Giovanni Pascoli
Giovanni Pascoli (San Mauro di Romagna, 31 dicembre 1855 – Bologna, 6 aprile 1912) è stato un poeta e critico letterario italiano che in gioventù svolse un'intensa militanza nelle fila socialiste ed anarchiche grazie anche alla forte amicizia che lo legava ad Andrea Costa, esponente anarchico di primo piano, che ebbe un ruolo decisivo nell'iniziazione del giovane Pascoli all'ideale anarchico.

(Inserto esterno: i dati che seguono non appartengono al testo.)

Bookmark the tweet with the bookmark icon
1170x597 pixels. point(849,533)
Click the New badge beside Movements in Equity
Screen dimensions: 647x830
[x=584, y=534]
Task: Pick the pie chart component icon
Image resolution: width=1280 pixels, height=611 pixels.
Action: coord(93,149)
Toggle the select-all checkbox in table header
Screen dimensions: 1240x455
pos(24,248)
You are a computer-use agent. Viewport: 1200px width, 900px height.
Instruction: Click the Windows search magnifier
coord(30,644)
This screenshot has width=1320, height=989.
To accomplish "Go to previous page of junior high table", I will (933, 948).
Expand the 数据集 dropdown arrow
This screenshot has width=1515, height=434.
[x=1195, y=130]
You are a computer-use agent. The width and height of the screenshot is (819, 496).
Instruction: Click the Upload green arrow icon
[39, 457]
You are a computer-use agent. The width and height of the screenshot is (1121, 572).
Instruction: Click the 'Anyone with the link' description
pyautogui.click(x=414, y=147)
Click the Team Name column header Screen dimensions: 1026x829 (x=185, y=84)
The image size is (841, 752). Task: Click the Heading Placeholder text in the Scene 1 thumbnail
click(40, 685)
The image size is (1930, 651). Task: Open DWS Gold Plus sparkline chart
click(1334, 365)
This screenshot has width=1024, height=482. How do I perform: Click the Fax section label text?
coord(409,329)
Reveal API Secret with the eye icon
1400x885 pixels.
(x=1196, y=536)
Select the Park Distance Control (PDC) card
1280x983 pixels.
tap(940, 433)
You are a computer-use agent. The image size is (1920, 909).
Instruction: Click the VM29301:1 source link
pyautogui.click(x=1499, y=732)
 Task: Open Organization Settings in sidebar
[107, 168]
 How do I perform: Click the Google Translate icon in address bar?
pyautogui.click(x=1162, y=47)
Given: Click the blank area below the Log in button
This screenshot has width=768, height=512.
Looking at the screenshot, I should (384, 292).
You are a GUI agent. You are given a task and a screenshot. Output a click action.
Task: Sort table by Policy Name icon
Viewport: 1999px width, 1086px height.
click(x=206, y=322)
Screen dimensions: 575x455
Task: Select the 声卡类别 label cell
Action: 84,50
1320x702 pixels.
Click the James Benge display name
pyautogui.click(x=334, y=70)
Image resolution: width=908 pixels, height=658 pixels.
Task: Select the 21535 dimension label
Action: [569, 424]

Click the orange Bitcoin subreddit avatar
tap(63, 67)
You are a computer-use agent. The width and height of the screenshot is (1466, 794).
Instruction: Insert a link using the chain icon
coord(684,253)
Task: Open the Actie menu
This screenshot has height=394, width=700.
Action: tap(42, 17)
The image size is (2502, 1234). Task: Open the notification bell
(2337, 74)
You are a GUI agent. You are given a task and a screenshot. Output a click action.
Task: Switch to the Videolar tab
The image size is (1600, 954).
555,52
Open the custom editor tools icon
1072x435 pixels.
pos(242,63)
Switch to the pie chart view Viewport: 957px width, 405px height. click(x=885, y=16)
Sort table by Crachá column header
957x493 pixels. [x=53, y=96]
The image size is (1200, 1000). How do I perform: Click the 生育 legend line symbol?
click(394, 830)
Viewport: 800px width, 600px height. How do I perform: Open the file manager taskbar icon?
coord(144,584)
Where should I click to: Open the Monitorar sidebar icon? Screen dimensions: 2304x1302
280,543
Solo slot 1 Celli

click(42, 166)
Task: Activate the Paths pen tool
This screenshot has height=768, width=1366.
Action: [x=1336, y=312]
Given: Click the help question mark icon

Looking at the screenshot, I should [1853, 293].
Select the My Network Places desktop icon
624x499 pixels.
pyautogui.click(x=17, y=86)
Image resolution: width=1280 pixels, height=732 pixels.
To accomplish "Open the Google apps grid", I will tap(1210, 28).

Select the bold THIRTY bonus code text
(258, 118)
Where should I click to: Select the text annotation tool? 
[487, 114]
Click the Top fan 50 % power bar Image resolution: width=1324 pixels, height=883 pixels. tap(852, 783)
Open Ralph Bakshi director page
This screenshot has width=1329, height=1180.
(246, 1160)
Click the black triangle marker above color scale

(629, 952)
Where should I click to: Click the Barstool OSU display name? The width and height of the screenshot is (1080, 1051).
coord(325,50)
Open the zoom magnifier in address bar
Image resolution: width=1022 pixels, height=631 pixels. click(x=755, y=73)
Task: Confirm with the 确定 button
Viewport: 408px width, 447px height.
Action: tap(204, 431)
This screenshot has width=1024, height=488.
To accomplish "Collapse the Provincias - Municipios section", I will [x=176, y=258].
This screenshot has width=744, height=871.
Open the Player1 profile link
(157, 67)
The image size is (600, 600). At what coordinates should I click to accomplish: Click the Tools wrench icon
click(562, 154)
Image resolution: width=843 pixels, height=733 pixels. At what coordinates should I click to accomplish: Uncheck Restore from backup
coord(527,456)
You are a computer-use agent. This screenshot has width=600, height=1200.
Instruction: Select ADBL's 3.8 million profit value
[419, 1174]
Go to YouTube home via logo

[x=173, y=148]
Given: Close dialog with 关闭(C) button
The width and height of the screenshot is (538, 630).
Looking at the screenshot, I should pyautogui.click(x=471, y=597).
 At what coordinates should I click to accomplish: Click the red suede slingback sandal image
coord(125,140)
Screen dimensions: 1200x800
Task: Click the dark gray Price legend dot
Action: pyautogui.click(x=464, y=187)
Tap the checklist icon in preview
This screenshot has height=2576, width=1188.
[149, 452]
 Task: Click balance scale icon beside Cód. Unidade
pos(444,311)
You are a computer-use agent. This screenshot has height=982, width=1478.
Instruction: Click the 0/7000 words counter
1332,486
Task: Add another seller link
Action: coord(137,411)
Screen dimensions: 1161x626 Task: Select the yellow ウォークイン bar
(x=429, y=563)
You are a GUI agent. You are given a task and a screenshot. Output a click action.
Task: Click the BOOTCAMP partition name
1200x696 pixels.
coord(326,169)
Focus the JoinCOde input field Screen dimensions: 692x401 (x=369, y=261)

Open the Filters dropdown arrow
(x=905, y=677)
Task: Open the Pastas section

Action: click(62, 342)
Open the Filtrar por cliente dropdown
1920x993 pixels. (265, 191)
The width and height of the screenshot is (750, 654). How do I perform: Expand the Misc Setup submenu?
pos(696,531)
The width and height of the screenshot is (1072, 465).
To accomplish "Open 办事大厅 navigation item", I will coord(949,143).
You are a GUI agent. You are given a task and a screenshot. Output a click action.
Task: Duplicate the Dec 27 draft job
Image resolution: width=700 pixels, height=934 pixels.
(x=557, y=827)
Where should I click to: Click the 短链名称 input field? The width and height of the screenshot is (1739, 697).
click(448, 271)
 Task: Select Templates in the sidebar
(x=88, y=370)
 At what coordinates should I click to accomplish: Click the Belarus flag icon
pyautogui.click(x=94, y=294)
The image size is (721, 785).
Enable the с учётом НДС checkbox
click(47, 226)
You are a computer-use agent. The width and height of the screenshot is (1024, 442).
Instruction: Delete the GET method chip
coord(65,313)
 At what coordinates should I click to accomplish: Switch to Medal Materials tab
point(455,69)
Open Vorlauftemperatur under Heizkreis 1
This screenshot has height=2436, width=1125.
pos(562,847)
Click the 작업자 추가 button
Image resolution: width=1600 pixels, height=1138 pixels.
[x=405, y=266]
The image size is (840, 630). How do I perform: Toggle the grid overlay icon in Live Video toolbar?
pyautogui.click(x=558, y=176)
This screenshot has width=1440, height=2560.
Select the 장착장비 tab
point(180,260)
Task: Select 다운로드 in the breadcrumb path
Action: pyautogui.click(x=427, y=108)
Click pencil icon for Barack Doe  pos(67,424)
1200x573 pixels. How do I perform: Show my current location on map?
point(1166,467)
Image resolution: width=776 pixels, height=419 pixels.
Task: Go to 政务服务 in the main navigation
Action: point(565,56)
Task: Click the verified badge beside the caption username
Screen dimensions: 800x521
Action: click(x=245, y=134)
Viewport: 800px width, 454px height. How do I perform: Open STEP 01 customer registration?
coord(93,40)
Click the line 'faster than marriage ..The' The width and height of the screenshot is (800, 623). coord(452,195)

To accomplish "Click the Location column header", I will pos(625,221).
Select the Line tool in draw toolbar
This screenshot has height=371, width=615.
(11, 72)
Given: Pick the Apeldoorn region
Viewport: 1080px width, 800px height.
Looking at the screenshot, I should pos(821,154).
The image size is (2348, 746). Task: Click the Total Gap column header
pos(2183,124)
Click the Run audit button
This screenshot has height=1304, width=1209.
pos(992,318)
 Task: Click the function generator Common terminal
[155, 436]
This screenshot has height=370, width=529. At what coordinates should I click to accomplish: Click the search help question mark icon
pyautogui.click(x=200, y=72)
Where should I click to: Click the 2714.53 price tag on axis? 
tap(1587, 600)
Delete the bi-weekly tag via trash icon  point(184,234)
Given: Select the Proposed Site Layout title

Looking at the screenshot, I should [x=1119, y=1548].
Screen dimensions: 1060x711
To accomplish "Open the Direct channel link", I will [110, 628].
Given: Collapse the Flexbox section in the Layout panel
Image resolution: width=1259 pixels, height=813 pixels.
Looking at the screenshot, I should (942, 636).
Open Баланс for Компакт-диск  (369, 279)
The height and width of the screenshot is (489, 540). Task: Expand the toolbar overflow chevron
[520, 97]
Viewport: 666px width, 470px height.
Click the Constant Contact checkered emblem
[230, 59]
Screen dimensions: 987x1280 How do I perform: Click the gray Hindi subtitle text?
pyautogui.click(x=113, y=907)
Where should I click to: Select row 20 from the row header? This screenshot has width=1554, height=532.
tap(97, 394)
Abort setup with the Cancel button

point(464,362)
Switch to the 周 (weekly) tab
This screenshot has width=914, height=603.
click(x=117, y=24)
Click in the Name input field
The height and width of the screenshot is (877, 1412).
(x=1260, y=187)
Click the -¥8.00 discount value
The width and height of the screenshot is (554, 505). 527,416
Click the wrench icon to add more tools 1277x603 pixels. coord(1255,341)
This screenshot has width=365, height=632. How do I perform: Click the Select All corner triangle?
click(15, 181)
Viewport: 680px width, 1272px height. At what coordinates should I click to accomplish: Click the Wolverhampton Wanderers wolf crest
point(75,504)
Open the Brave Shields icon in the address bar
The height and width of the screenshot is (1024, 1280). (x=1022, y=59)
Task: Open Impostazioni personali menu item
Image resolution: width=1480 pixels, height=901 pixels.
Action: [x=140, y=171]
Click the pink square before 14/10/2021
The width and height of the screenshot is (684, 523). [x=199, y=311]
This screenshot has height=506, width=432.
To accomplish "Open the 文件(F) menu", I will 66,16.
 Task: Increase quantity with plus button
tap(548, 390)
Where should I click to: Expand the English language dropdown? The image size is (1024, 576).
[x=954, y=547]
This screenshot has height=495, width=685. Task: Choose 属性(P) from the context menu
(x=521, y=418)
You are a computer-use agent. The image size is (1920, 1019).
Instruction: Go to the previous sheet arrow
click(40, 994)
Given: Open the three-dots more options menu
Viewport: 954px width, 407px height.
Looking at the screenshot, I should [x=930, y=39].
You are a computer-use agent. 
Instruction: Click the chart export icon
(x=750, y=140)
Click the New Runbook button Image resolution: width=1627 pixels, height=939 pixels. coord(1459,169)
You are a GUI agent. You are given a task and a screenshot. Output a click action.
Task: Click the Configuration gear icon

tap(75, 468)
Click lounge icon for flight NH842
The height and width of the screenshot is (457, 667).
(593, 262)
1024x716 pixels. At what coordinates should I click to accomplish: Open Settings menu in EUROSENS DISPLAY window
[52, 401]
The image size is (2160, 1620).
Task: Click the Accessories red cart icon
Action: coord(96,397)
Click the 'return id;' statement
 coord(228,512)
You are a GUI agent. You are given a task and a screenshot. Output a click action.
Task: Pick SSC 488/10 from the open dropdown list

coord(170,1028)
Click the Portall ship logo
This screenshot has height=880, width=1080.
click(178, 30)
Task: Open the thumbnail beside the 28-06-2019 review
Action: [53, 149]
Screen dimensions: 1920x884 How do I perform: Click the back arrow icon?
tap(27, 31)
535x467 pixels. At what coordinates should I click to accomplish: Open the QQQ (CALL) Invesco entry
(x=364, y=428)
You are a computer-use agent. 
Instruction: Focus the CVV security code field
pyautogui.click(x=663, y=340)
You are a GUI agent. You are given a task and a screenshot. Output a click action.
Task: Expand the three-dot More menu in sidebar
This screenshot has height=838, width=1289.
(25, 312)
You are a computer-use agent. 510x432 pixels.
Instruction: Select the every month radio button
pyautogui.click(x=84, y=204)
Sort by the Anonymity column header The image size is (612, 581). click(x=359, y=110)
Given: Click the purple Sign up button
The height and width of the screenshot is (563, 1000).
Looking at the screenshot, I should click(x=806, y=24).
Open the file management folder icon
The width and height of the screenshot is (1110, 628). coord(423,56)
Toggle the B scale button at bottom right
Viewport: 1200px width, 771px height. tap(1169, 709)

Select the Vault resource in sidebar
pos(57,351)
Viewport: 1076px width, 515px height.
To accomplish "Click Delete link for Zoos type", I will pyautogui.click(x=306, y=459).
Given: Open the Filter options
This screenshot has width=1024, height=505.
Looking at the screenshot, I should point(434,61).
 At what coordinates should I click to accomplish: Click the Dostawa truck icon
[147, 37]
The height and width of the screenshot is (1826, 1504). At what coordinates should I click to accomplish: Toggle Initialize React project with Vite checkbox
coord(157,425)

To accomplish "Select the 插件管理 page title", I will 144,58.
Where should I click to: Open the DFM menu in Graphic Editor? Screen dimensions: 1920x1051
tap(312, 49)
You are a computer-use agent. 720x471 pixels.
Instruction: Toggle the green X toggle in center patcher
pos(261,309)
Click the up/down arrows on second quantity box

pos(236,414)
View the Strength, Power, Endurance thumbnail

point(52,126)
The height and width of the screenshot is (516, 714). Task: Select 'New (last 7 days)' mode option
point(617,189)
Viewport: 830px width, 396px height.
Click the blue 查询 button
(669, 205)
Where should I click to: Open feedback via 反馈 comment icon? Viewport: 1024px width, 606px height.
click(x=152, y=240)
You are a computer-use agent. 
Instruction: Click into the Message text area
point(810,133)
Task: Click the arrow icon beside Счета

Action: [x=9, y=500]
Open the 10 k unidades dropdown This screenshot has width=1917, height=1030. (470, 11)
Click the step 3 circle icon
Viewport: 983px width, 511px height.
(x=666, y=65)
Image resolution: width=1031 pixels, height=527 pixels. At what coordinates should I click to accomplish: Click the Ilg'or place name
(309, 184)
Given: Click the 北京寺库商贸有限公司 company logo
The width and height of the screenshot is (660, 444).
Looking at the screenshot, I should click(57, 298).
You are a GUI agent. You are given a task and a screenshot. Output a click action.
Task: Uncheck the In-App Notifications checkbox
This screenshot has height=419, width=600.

Gli anni giovanili e l'anarchismo
Il poeta ebbe i primi contatti con il socialismo già a Rimini, durante gli anni liceali, in una città ricca di fermenti politici: qui conobbe alcuni attivisti con cui strinse amicizia e che lo introdussero negli ambienti dell'Internazionale. Su tale scela di campo potrebbe avere influito la triste videnza personale di Giovanni, il cui padre Ruggero era stato assassinato nel 1867 da sicari rimasti impuniti: la famiglia, colpita anche da altri gravi lutti, aveva subito un declassamento economico e si era ritrovata in gravi difficoltà, tali da spingere Giovanni a nutrire un profondo senso di ingiustizia e oppressione. Fu, però, a Bologna, all'università [1] che il suo impegno politico divenne più concreto: in questa città conobbe, tra gli altri, Andrea Costa (forse nel 1876, dopo un processo per un moto anarchico che lo vide assolto). Insieme a Costa, Pascoli aderì all'Internazionale e sposò la causa dell'anarchismo di Bakunin. Partecipò a riunioni e incontri, scrivendo su un giornale con lo speudonimo di Gianni Schicchi. Le idee socialiste gli ispirarono alcune liriche, come La morte del ricco [2] (in cui un facoltoso moribondo è assediato dai fantasmi dei poveri che ha vessato), da cui emerge una forte critica di classe. Nel 1876 a Pascoli venne tolta la borsa di studio, che gli venne tolta per aver fischiato il ministro dell'istruzione Bonghi durante una visita all'università. Dovette interrompere gli studi. Furono anni difficili: molti suoi compagni furono arrestati e lo stesso Costa dovette riparare all'estero (anche con l'aiuto di Giovanni). Nel 1878 ci fu l'attentato al re Umberto I, in visita a Napoli, ad opera dell'anarchico Giovanni Passannante: a Pascoli fu attribuita un'ode [3] che inneggiava al gesto dell'uomo, anche se la sorella Maria negò in seguito questa paternità. Nel 1879 il poeta venne però arrestato per aver partecipato a una protesta a favore di alcuni anarchici sotto processo, accusati di aver manifestatoa favore di Passannante. Pascoli avrebbe gridato la frase: «Se questi sono i malfattori, viva i malfattori!». Venne incarcerato per tre mesi, venendo alla fine rilasciato dopo una piena assoluzione. La prigionia fu molto dura e lasciò segni profondi sul suo animo, acuendo probabilmente quel senso di ingiustizia che si portava dentro dall'infanzia.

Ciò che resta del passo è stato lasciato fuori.